Although low compared with advanced European economies, Turkey’s per capita carbon emissions are increasing. In a good faith measure to help gain entry into the EU, Turkey ratified the Kyoto Protocol aimed at reducing global greenhouse gas (GHG) emissions in 2004, although the country does not have a formal emissions reduction target. According to EIA estimates, CO2 emissions from fossil fuels per capita in 2006 were 3.35 tonnes per annum (tpa). BMI estimates, based on a higher proportion of thermal power generation, suggest an increase to 3.62tpa in 2009.
The country’s share of CEE regional electricity generation in 2009 was an estimated 7.32%. By the end of the forecast period, we expect the country to account for 7.78% of regional power generation, and to retain a theoretical net export capability that is eradicated largely by system losses and inefficiency. Electricity generation in Turkey is largely based on coal, gas, oil and hydro. Gas provides about 51% of generated electricity, with coal accounting for some 27%. The share of oil has been declining, while hydro-power should significantly increase its market share by the end of the forecast period.

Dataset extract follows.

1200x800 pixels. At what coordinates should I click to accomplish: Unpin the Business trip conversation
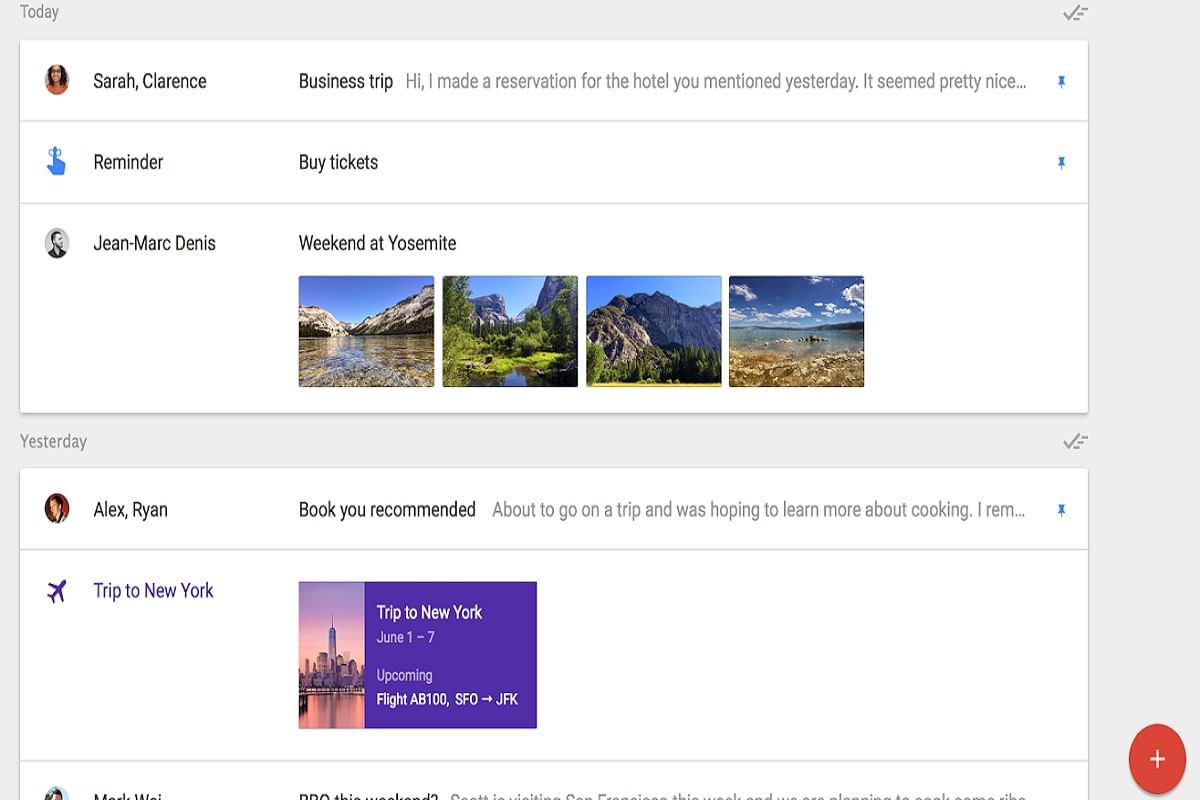click(1062, 81)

While Russia will continue to dominate oil supply in the region, backed by huge and under-exploited reserves, the Caspian states have an important role to play, with Azerbaijan and Kazakhstan an increasingly significant factor. The growth rate in Russian oil supply has slowed appreciably since the beginning of the decade but the acceleration of Caspian expansion means that the region will make a growing contribution to world oil production. Russia’s gas deposits not only dominate regional supply but also represent the biggest single source for Western Europe. While consumer countries wish to diversify away from Russia, there are no other regional suppliers of note. LNG is not a major trade for the CEE region, although Russia began exporting gas in March 2009 from the Far Eastern Sakhalin projects into the Asia Pacific markets.
Russian 2009 production surprised on the upside, with output fighting back, after tax adjustments were introduced. The country’s supply had fallen in 2008, ending a strong growth trend that began in 2000. We see little risk of a downturn in 2010, but the year could emerge as the near-term peak in output at 10.19mn b/d. A decline to just over 10mn b/d is thought likely by 2013, before increased investment delivers extra volumes of Russian crude and supply rises towards 11mn b/d by 2016/2017.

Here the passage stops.